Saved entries
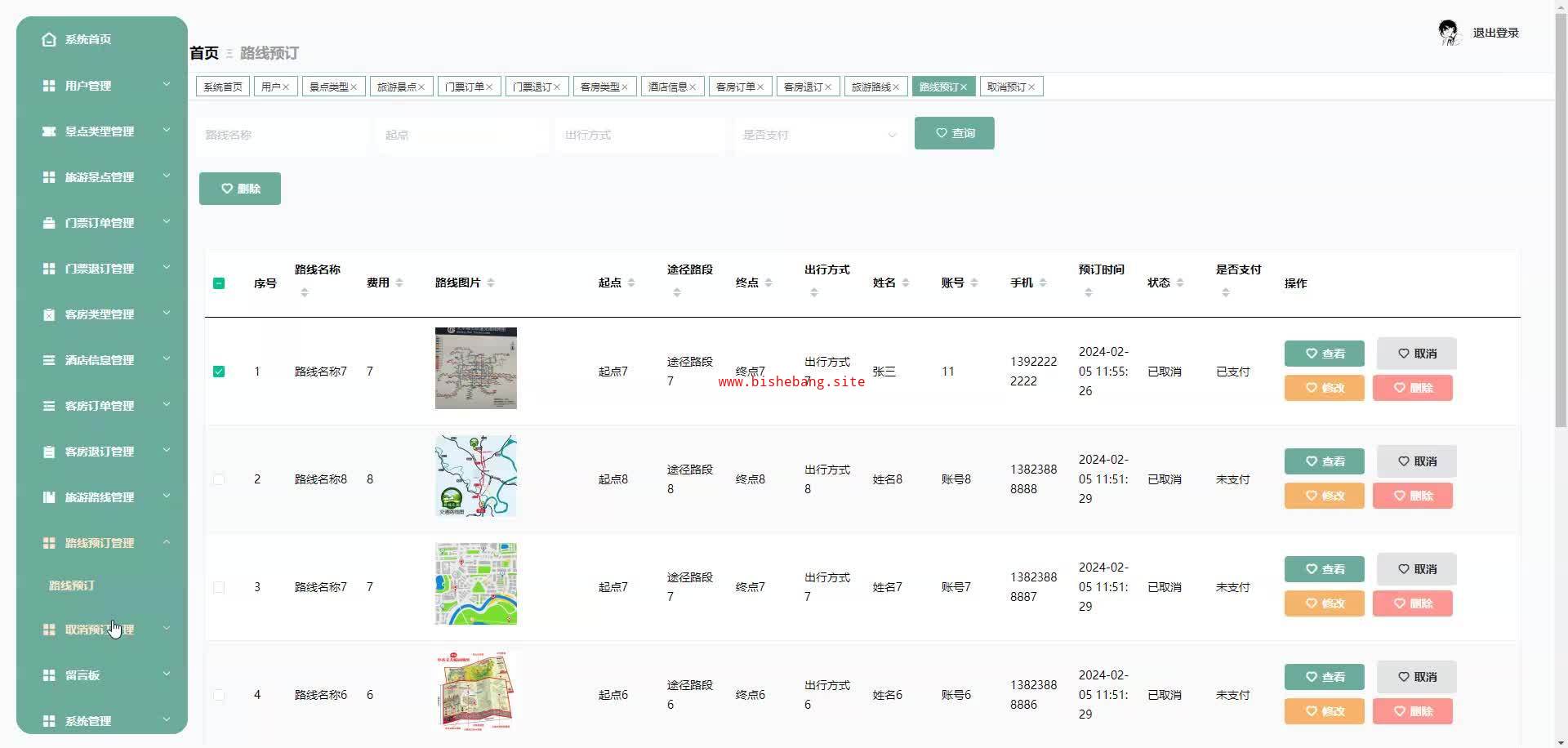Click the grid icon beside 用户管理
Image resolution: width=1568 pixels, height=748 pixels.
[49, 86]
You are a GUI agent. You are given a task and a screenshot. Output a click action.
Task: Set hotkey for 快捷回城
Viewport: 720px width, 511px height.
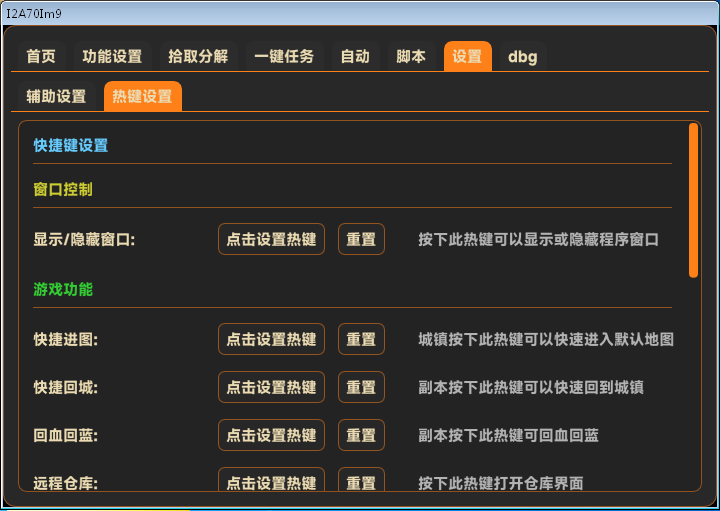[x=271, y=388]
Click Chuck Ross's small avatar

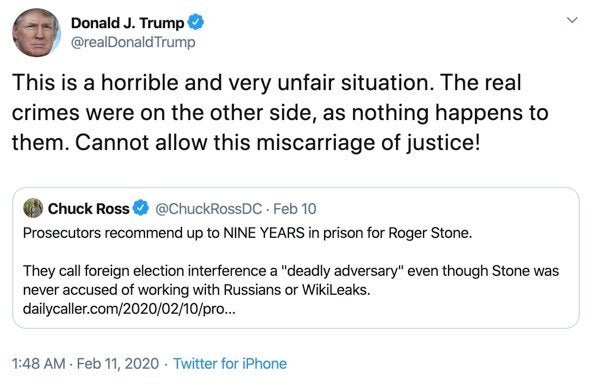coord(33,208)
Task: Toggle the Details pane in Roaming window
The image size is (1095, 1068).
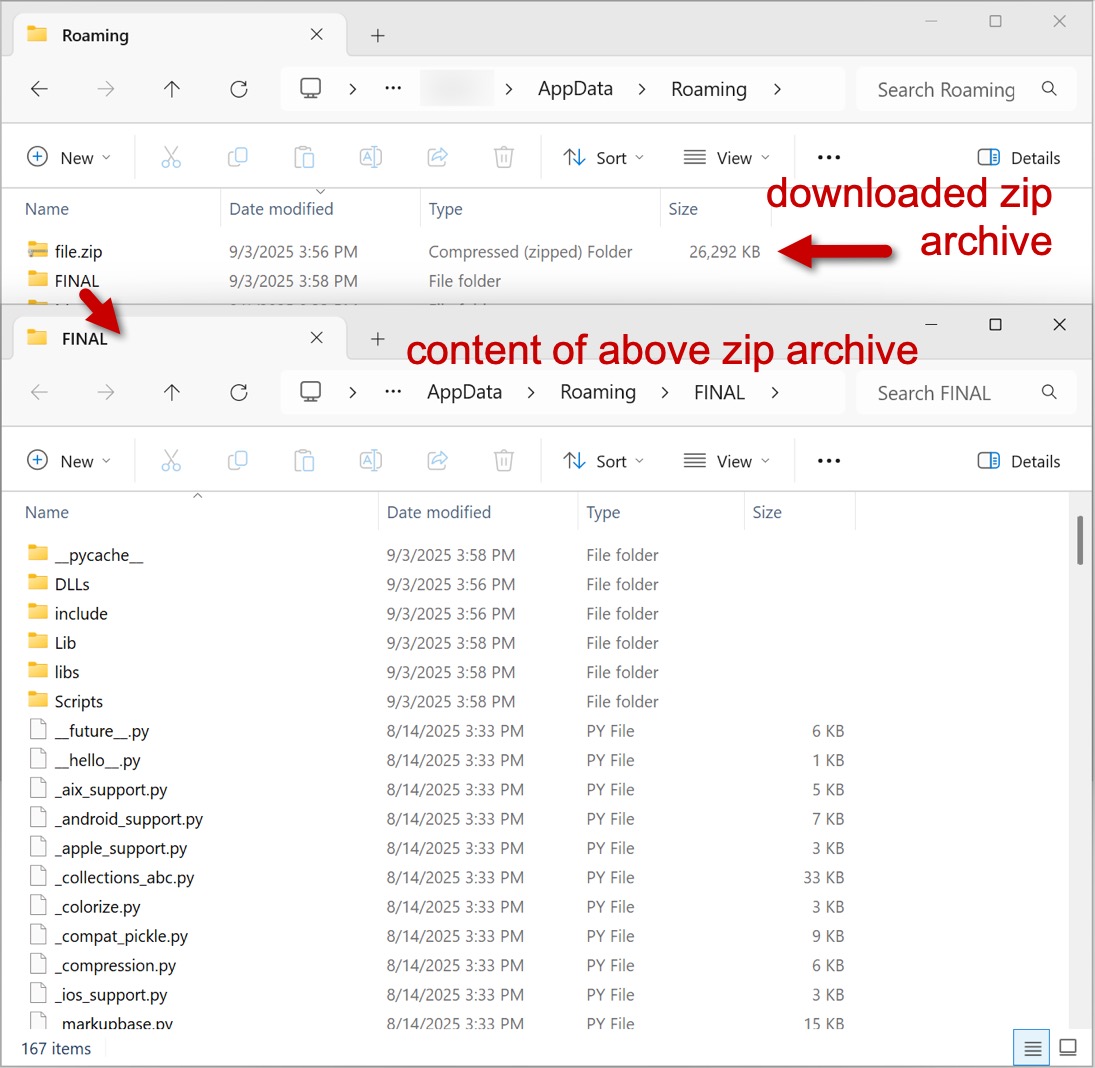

● **Prompt**: Only the lines from the one containing "Viewport: 720px width, 511px height." through the last line of the entries should be transcribed, exactly and with no pictures.

● **Output of the task**:
Viewport: 720px width, 511px height.
[x=271, y=388]
Click Chuck Ross's small avatar

coord(33,208)
Task: Toggle the Details pane in Roaming window
The image size is (1095, 1068).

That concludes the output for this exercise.